1. Civilisation et barbarie
Le monde moderne
aime à se présenter comme l’aboutissement et le gardien de la civilisation.
« Moi ou le chaos ». Il ne semble pas se souvenir qu’il doit son
existence à l’ancienne tradition de la discussion critique et à la lutte contre
l’arbitraire monarchique. Un discours - quel qu’il soit - se présentant comme le
seul raisonnable et possible est précisément l’inverse d’un discours civilisé.
C’est une barbarie avide, qui a pris une apparence convenable pour mieux
parvenir à ses fins.
L’absence d’une recherche
sincère du vrai dans le monde moderne se trahit par des contradictions qu’il
parvient de moins en moins à masquer.
Ainsi défend-il des
valeurs universelles, l’aspiration de tout homme à la liberté, à la justice, à
l’égalité devant la loi, contre toutes les formes de communautarisme ou de
particularisme.
Fort bien, mais
c’est aussitôt pour ajouter qu’il est l’inventeur et le détenteur de ces
valeurs. Curieux universalisme, en vérité, que celui qui affirme être universel
mais seulement s’il réserve à une minorité d’hommes le privilège d’en montrer
la voie.
Le monde moderne
montre-t-il un attachement sincère à ces valeurs ? Ou seulement l’attachement
flatteur au fait d’appartenir aux classes supérieures, dont l’adhésion à ces
valeurs n’est plus qu’un signe extérieur de richesse, une parure qu’il faut
posséder entre gens de la bonne société ?
Un universaliste
sincère n’aurait pas besoin de marquer d’un titre de propriété les valeurs
qu’il défend : il admettrait qu’elles sont une construction commune de l’humanité
à travers l’histoire, non la découverte d’une civilisation particulière, qui se
trouve comme par hasard être la sienne.
Et il serait
heureux de voir éclore ces valeurs dans d’autres civilisations que la sienne,
sans y voir une menace pour sa position dominante.
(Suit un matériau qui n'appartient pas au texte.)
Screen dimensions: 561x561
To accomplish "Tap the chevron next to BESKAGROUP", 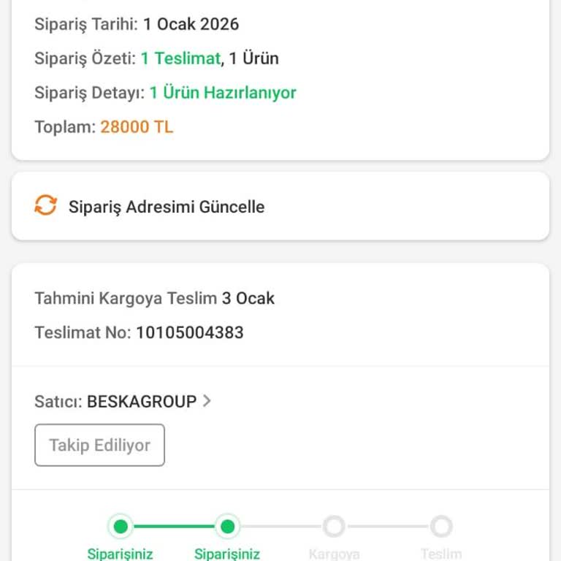I will click(207, 401).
La crainte d’être dépassé
dans une conviction trahit l’hypocrisie vis-à-vis de cette même conviction, pour
cacher le désir le plus banal de dominer.
L’homme moderne est
victime d’un réflexe irrépressible : celui de s’auto-promouvoir. Il n’y a
plus une seule parole qui ne sorte de sa bouche sans que le désir de s’auto-promouvoir
ne précède la conviction sincère, comme l’ombre qui devrait normalement la
suivre mais maintenant la précède en tout.
Mais comment lui en
vouloir ? Il a été conditionné à cela. Il a pris l’habitude de tenir en
permanence un double discours, car sa survie en dépend : le travail d’entreprise
dans la société libérale ne consiste plus qu’en cela, au détriment du travail
réel.
Il parle de société
ouverte. Mais emploie tout moyen masqué pour réaliser son auto-promotion, pour
la satisfaction maladive de son besoin de reconnaissance. Par tous les moyens,
sans considération aucune pour l’authenticité de ce qu’il a réalisé. Il a pu se
vanter des réalisations des autres, obtenir ce résultat par la fraude, par la
communication sans action véritable, qu’importe. Du moment que son curseur
personnel sur l’échelle factice du monde moderne est à une bonne position.
Il ne vit plus que
pour cela, pour une marque sur une échelle graduée, sa vie se résumant à une
seule dimension, dont la métrique est décidée par d’autres. Et il dit être
libre et être heureux de cela. D'ailleurs la notion d’authenticité n’a plus pour
lui, aucun sens. Savoir s’il a bien accompli et franchi la multitude d’étapes
nécessaire à toute réalisation de valeur, ou bien triché, cela ne se juge même
plus en bien ou en mal, cela est dénué de sens.
Car seule compte la
position sur la dimension unique de l’échelle. Fascinante, captivante,
hypnotique. Addictive comme un jeu vidéo, car lui susurrant constamment :
« que vaux-tu ? », jouant à chaque instant sur sa satisfaction
narcissique. Au lieu de « qu’aimes-tu ? », quelle discipline
admires-tu, que tu explorerais d’un amour gratuit, sans but et sans retour, pour
la seule raison que tu la trouves belle ?
Difficile de
défendre les valeurs universelles, mais de ne pas voir les pièges élémentaires
de son propre ego. Complexe de prétendre planifier très loin le futur, mais
d’être totalement myope sur ses propres désirs de domination. Etrange de dire
la leçon sur l’état de droit, mais de ne pas détecter la satisfaction
narcissique de s’accaparer à soi seul le droit de le dire.
L’on ne peut vivre
dans le déni permanent, dans l’hypocrisie de défendre des valeurs quand on ne
défend plus que son petit soi. Alors l’homme moderne s’est donné des ennemis.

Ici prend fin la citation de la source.